Like I said, a pretty rough ride.

But it'd be a mistake to neglect the country. Because things have got better for Peru over the last ten years.

And that's led to a major investment opportunity opening up which you can take advantage of right now

Why Peru is planning a road-building spree

Since 2000, a succession of pro-business, fiscally-responsible governments have helped drive Peru forward. Since 2003, the economy has grown at an average rate of 6.6% per year.

That's not unusual of course. A lot of emerging markets have enjoyed growth in the past decade. But what's encouraging about Peru is that it used the good times to pay down its debts. The national debt has fallen to 22% of GDP, from almost 50% in 2003.

The stats confirm the anecdotal evidence I've heard from businessmen and investors. The CEO of one Western oil firm active across the region told me - off the record, admittedly - that Peru has the best business environment in Latin America. "They get business and they want to get deals done."

Last summer, investors wavered. It looked like things might be about to change again, this time for the worse, when left-wing President Ollanta Humala was voted in. The US-listed Peru exchange-traded fund (ETF) a pretty good indicator of international sentiment fell as investors braced themselves for the new regime.

Yet one year on, it's clear that Humala is keen to attract more international business. As Mark Wainwright notes in the Infrastructure Journal: "President Humala appears to have decided that his stated goal of giving Peru's poor a greater share of their country's mineral wealth can best be achieved through, rather than at the expense of, the free market."

How will he do this? By spending $20.5bn on improving infrastructure over the next five years. Like much of South America, Peru is dominated by the Andes mountain range. For years, its challenging geography has hindered trade and travel within the country.

This problem has been made worse by the country's rapid growth, which has put more strain on the existing infrastructure. In fact, a World Economic Forum study shows that Peru has the second-biggest infrastructure gap' in the region (just behind Bolivia).

In other words, it has a lot of upgrading and construction to do to get its infrastructure up to scratch. The report highlights "significant opportunities" in the transport and electricity transmission systems, in particular.

The government wants to change all this with an extensive range of road, rail and air links. So $11bn will go towards improving transport routes across the jungle and mountain regions. That will involve building 7,000km of new road and paving 85% of the existing roads, so that they can withstand seasonal weather changes.

A further $8.3bn will be spent on railways linking towns in the mountains to ports on the country's Pacific coast, and on a new commuter line in the capital, Lima. There will also be money for new airports, telecommunications systems and river management.

How to invest in Peruvian infrastructure

Now, most of Peru's exports are commodities. And as we've already noted, commodity prices could be in trouble as China slows down. However, while a Chinese hard landing wouldn't be ideal for Peru, the aforementioned infrastructure gap' means that its projects are likely to go ahead regardless these aren't vanity projects.

#### Supplied data
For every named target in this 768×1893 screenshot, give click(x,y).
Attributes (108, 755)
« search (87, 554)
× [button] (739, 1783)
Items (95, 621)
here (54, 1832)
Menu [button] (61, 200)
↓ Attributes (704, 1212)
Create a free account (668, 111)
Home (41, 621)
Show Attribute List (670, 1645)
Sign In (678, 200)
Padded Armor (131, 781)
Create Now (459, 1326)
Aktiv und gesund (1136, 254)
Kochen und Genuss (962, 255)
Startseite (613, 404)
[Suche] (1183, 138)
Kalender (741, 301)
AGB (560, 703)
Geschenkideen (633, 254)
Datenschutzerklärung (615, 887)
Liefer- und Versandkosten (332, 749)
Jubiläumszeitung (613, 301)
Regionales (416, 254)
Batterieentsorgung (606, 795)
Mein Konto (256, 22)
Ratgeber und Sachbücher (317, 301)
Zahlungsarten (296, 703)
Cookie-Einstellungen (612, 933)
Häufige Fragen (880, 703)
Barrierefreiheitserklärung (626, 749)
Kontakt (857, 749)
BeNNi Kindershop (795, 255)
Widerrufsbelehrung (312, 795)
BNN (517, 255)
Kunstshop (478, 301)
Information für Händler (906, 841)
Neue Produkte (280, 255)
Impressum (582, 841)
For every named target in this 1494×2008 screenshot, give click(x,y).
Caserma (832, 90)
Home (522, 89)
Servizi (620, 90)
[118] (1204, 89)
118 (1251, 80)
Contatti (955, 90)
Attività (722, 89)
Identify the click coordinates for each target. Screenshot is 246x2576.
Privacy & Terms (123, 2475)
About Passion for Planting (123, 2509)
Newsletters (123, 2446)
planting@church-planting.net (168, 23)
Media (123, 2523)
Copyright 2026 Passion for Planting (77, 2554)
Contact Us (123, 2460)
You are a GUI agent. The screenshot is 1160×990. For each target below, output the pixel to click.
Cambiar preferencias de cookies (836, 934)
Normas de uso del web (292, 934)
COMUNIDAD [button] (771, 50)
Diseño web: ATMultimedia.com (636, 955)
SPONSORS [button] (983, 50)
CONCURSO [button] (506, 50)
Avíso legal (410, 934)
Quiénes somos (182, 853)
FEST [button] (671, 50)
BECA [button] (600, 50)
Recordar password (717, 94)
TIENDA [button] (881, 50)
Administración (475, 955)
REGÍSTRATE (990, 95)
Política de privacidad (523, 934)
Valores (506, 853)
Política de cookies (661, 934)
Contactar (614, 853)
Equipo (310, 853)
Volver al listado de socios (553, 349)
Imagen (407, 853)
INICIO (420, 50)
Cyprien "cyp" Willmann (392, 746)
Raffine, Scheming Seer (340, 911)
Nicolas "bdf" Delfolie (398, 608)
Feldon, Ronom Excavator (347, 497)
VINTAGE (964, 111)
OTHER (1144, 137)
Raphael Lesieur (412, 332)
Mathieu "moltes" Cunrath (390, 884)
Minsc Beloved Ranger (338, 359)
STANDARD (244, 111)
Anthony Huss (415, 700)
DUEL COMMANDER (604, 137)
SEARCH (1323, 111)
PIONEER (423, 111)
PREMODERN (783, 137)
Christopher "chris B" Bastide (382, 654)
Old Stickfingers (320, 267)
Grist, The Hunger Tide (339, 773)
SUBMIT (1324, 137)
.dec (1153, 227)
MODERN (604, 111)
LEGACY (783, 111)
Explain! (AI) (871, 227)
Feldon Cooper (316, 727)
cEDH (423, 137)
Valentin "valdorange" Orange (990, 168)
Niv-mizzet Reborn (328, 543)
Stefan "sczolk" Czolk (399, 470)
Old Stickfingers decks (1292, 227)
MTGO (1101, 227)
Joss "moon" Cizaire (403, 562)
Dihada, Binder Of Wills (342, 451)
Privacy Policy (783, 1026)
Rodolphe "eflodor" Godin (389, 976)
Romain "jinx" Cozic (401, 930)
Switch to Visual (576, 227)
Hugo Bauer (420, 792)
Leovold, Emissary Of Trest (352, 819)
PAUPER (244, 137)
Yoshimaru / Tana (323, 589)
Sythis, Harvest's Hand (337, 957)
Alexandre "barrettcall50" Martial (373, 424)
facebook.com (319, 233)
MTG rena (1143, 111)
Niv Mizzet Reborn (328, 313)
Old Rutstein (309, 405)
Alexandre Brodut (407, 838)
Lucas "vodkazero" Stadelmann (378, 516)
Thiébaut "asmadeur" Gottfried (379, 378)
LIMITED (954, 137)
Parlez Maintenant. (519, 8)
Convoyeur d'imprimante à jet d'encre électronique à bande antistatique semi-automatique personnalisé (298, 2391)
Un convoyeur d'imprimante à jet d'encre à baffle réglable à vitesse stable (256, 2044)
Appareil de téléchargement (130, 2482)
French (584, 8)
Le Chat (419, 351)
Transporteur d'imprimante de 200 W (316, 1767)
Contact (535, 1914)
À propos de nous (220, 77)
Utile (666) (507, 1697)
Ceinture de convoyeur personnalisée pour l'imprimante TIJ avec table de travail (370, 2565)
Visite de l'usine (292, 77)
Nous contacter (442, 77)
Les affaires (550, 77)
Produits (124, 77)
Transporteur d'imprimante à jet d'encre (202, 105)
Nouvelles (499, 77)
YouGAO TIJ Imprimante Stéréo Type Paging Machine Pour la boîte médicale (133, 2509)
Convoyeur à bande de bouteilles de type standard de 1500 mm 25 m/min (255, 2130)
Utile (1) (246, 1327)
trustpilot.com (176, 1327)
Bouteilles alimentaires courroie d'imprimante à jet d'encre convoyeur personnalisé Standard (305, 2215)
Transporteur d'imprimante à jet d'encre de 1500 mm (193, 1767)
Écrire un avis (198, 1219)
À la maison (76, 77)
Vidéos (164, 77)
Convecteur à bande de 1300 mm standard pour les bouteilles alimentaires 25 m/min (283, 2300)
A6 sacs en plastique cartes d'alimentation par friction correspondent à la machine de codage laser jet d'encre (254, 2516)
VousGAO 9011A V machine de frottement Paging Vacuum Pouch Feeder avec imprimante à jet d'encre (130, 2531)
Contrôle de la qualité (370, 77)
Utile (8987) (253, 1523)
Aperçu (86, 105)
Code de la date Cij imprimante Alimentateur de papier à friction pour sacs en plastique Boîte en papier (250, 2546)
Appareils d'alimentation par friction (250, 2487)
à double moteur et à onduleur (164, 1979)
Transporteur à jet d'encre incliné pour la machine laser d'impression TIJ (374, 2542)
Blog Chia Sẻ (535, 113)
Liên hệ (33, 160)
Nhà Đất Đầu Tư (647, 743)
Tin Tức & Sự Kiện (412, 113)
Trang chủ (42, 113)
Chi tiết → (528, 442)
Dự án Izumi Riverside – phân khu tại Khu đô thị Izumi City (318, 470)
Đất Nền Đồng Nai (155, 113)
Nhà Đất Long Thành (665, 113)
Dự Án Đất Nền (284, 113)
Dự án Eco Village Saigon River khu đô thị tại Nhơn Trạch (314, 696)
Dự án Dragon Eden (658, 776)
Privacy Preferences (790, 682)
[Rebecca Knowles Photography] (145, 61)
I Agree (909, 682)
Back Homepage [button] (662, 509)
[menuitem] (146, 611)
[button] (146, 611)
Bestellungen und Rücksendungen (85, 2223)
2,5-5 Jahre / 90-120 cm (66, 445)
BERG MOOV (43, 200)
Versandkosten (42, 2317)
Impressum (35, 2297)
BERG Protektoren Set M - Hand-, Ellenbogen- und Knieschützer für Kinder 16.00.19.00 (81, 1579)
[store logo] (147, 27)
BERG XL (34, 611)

#### Set tasks
1 > Quote the part of the Peru article that opens with the words containing "In other words, it" and closes with "and river management.".
2 > According to the Peru article, how many kilometers of new road does the transport plan involve building?
3 > Carry on the Peru article from the point where it stops.
The listing plays no part in this work.

#### Task responses
1 >
In other words, it has a lot of upgrading and construction to do to get its infrastructure up to scratch. The report highlights "significant opportunities" in the transport and electricity transmission systems, in particular.

The government wants to change all this with an extensive range of road, rail and air links. So $11bn will go towards improving transport routes across the jungle and mountain regions. That will involve building 7,000km of new road and paving 85% of the existing roads, so that they can withstand seasonal weather changes.

A further $8.3bn will be spent on railways linking towns in the mountains to ports on the country's Pacific coast, and on a new commuter line in the capital, Lima. There will also be money for new airports, telecommunications systems and river management.

2 > 7,000km

3 >
It also helps that Peru has a great track record of getting the private sector to build infrastructure. After various experiments with privatisation, it hit upon the current model in 2005.

Firms bid to build and operate a project. They get a guarantee from the government that it will compensate them if revenues don't hit a certain target. Moreover, firms can split some contracts up into sections, then issue bonds to fund each phase, allowing them to attract extra funding.

It's been a massive success. Since 2006, pending private investment in Peruvian infrastructure is up 300%, hitting $7bn last year.

So how can investors benefit from this Peruvian infrastructure boom? Unfortunately there are no funds out there that offer enough exposure to fit the bill. BNY Mellon has a Latin America Infrastructure fund, but it is skewed towards Brazil. There are Peru-focused ETFs, but these have a heavy emphasis on energy and finance.

However, if you're willing to take the risk of investing in a single stock, there is small US-listed company that should provide good exposure to the infrastructure boom.

Cementos Pacasmayo (NYSE: CPAC) is a leading Peruvian cement company and one of the few Peruvian firms with a full listing on the NYSE. It is based in the less developed north of the country, where it has a virtual monopoly.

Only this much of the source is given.